“O Rosa Náutica estava cheio de gente, muitos turistas falando inglês e francês, e Don Ismael tinha uma mesa reservada perto da janela. Eles bebericaram um Campari enquanto observavam alguns surfistas pegando ondas com seus trajes de borracha. Era uma manhã cinzenta de inverno, com nuvens baixas e pesadas escondendo os penhascos e bandos de gaivotas cuspindo pimenta. Um esquadrão de alcatrazes-do-norte pairava ao nível do mar. O som rítmico das ondas e da ressaca era agradável. O inverno é sombrio em Lima, embora mil vezes preferível ao verão, pensou Rigoberto. Ele pediu um robalo grelhado com salada e avisou seu chefe que não tomaria uma gota de vinho; Ele tinha trabalho a fazer no escritório e não queria passar a tarde bocejando como um crocodilo e se sentindo um sonâmbulo. Pareceu-lhe que Ismael, distraído, nem sequer o ouvia. O que o estava incomodando?”.
Nesse trecho de O Herói Discreto, romance de 2013, Mario Vargas Llosa coloca Don Rigoberto e Don Ismael comendo conchinhas com parmesão, corvina, salada. Pano de fundo para conversa séria, dessas que grandes restaurantes costumam acobertar, espécies de valsa entre garfadas cautelosas e balbucios intensos do salão.
Fora da ficção, o prêmio Nobel, quando em Lima, podia ser visto nesse mesmo píer, aberto no começo dos anos 1980. Pela posição privilegiada, o Rosa Náutica virou hit entre turistas e manteve entre habitués as famílias da elite, as mesmas que lotavam o lugar mais prestigioso da capital peruana na época de sua inauguração.
Com o tempo, é verdade, a cozinha por ali virou coisa secundária, até que há pouco mais de um ano, com a discrição que lhe é marcante, Pedro Miguel Schiaffino assumiu o lugar, renovou os fornecedores e, portanto, os produtos e as receitas. Imagine que sonho: você vai ao Terraço Itália pela vista e come divinamente. Analogamente, é o que o chef logrou!
O Rosa Naútica, claro, segue turístico, servindo milhares de comensais em um só dia, mas garante peixes fresquíssimos de pesca sustentável e clássicos da culinária limenha feitos com rigor e magia – vale para a parihuela (sopa de frutos do mar em cocção impecável), vale para o ceviche (como o de caracóis no vapor ou o de conchas negras e lagostins defumados).

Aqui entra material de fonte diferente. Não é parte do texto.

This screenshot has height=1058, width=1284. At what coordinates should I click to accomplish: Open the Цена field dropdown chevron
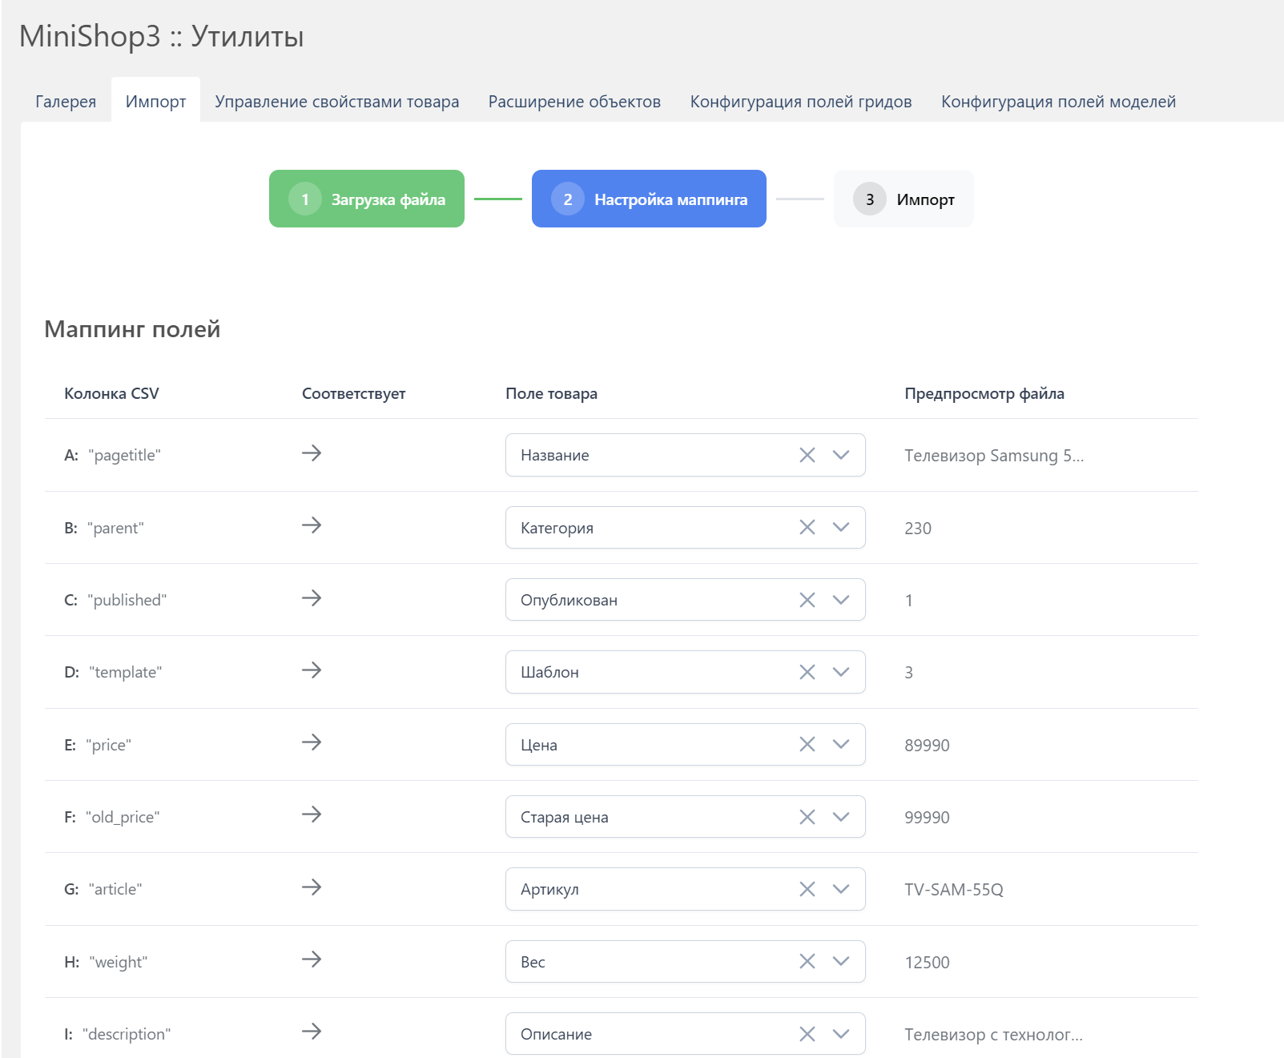840,745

Parênteses feito, voltemos a Vargas Llosa. Nem só em O Herói Discreto, o romancista arequipenho botou a cozinha em pauta. Ele também inaugurou escola de gastronomia e até comparou o ceviche a Machu Picchu.
No El País espanhol escreveu: “Se alguém tivesse me dito há alguns anos que um dia ia ver organizarem-se no exterior viagens turísticas gastronômicas ao Peru, eu não teria acreditado. Mas aconteceu e desconfio que os chupes de camarão, os piqueos, a causa, os ceviches (…) trazem agora ao país tantos turistas como os palácios coloniais e pré-hispânicos de Cusco e as pedras de Machu Picchu”.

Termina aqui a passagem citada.